O leilão da Companhia Pernambucana de Saneamento (Compesa), realizado em 18 de dezembro de 2025 na Bolsa de Valores de São Paulo, está sendo alvo de críticas técnicas que podem resultar em questionamentos jurídicos, segundo levantamento feito por associações de trabalhadores e especialistas no processo de concessão.
De acordo com um estudo apresentado pela Associação dos Empregados do Grupamento Superior da Compesa (ProCompesa), o edital da concessão contém diagnósticos discrepantes entre os dados oficiais sobre o saneamento no estado e a situação real dos serviços prestados em diversos municípios. Essas inconsistências podem gerar impactos financeiros significativos e abrir espaço para eventuais pedidos de revisão contratual ou reequilíbrio econômico-financeiro por parte das empresas concessionárias ou até mesmo questionamentos legais por órgãos de controle.
Diagnóstico inflacionado no tratamento de esgoto
Um dos principais pontos apontados é a superestimação de indicadores de tratamento de esgoto constados no edital em relação à realidade factual encontrada em municípios pernambucanos. No caso de Serra Talhada, por exemplo, o texto do edital indicava que 86% do esgoto era tratado, quando, segundo levantamento técnico, o esgoto é coletado, mas não tratado — apontando um índice efetivo de tratamento próximo de zero.
Esse tipo de discrepância, segundo especialistas críticos ao processo, pode distorcer os compromissos assumidos pelas concessionárias vencedoras, uma vez que referências equivocadas de cobertura e tratamento são utilizadas para calcular investimentos, metas operacionais e projeções financeiras de longo prazo.
Possível impacto financeiro bilionário
A ProCompesa estima que esses erros de diagnóstico podem resultar em desequilíbrios contratuais de até R$ 2,9 bilhões. Esse valor decorre da diferença entre o que está previsto no edital e a realidade técnica do saneamento nos municípios envolvidos na concessão.
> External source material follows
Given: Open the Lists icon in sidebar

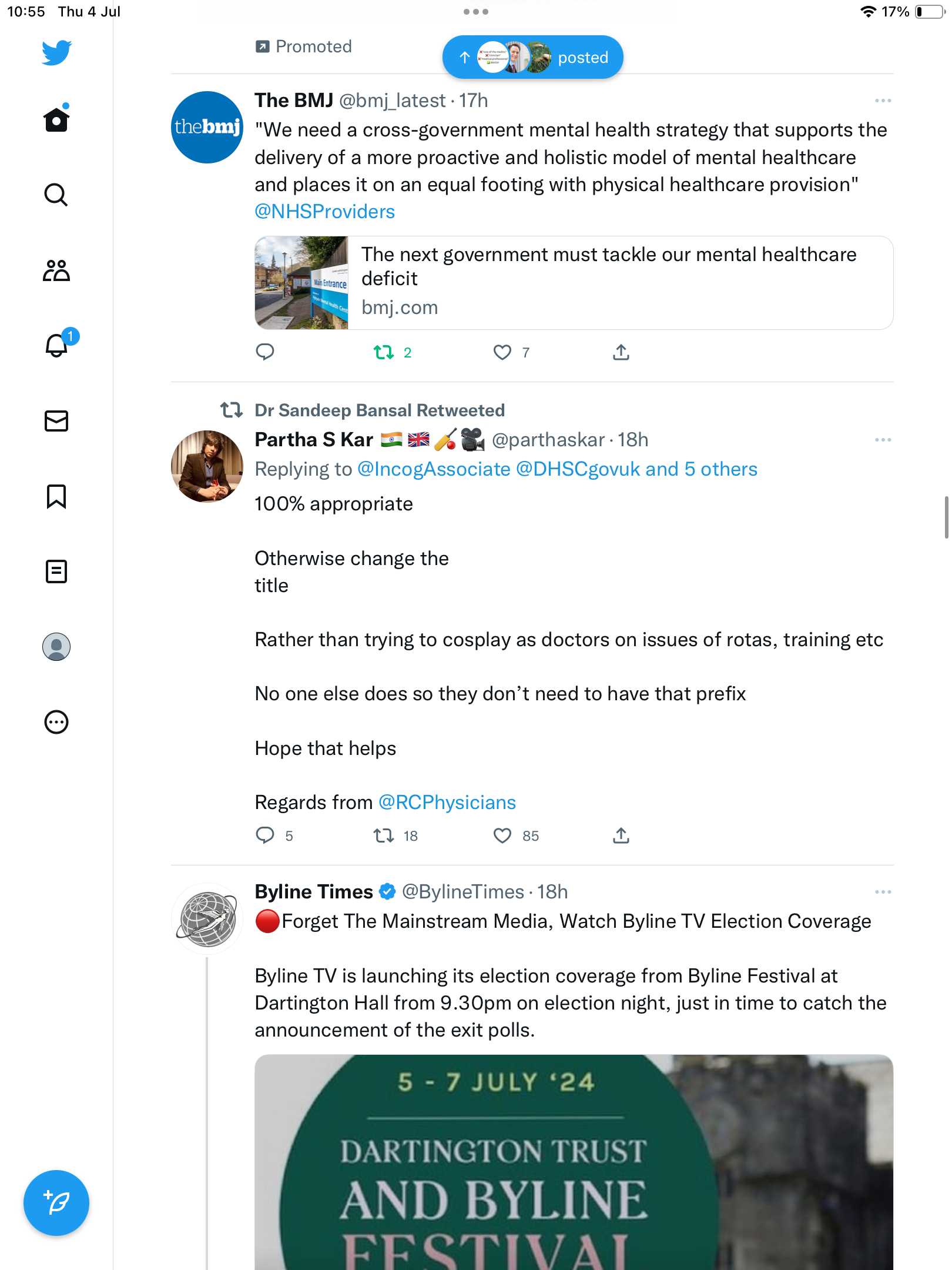Looking at the screenshot, I should point(56,572).
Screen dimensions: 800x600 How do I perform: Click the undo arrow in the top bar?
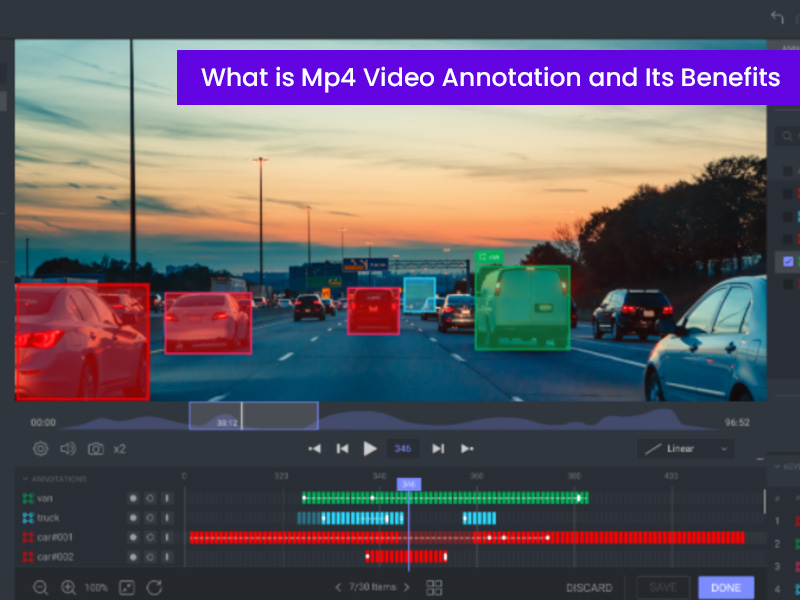point(777,17)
Em tese, essa discrepância pode abrir margem para solicitações de reequilíbrio econômico-financeiro durante a execução da concessão — mecanismo previsto em contratos desse tipo para ajustar metas ou compensar diferenças não previstas — ou ainda para ações judiciais e pedidos de revisão ou suspensão de cláusulas junto ao Tribunal de Contas do Estado de Pernambuco (TCE-PE) e outras instâncias judiciais competentes.
Possível efeito sobre tarifas e recursos públicos
Analistas críticos ao leilão alertam que a falta de precisão no edital pode levar a repercussões econômicas que transcendem o contrato em si. Com estimativas técnicas equivocadas, concessionárias podem pleitear revisões contratuais que resultem em aumento de tarifas pagas pelos usuários ou responsabilização financeira do próprio Estado, comprometendo recursos públicos que deveriam ser destinados a áreas como saúde, educação e investimentos sociais.
Caminho para questionamentos no TCE
Ainda segundo o levantamento apresentado pela ProCompesa, uma medida cautelar foi protocolada no Tribunal de Contas do Estado de Pernambuco (TCE-PE) pedindo a suspensão do leilão até que as inconsistências sejam analisadas. A decisão está aguardando julgamento monocrático, com expectativa de deliberação no próximo ano.
O governo estadual, por meio de manifestação oficial, classificou o pedido como improcedente e afirmou que os dados do processo devem ser comprovados como válidos no âmbito do TCE-PE.
Diante de mais essa privatização do saneamento, imersa em erros, a FNU reforça que os processos de concessão e privatização no saneamento exigem transparência, precisão técnica e ampla participação social. Qualquer erro nos diagnósticos iniciais, como os apontados, pode comprometer a efetividade dos serviços à população, impactar tarifas e gerar disputas contratuais prolongadas que dificultem o alcance da universalização do saneamento.
A FNU vai continuar sua atuação nos espaços institucionais, sindicais e políticos para denunciar os riscos do modelo de privatização do saneamento que avança no país, dialogar com a sociedade e construir alternativas que priorizem o interesse público, a justiça social e a universalização do acesso ao saneamento no Brasil.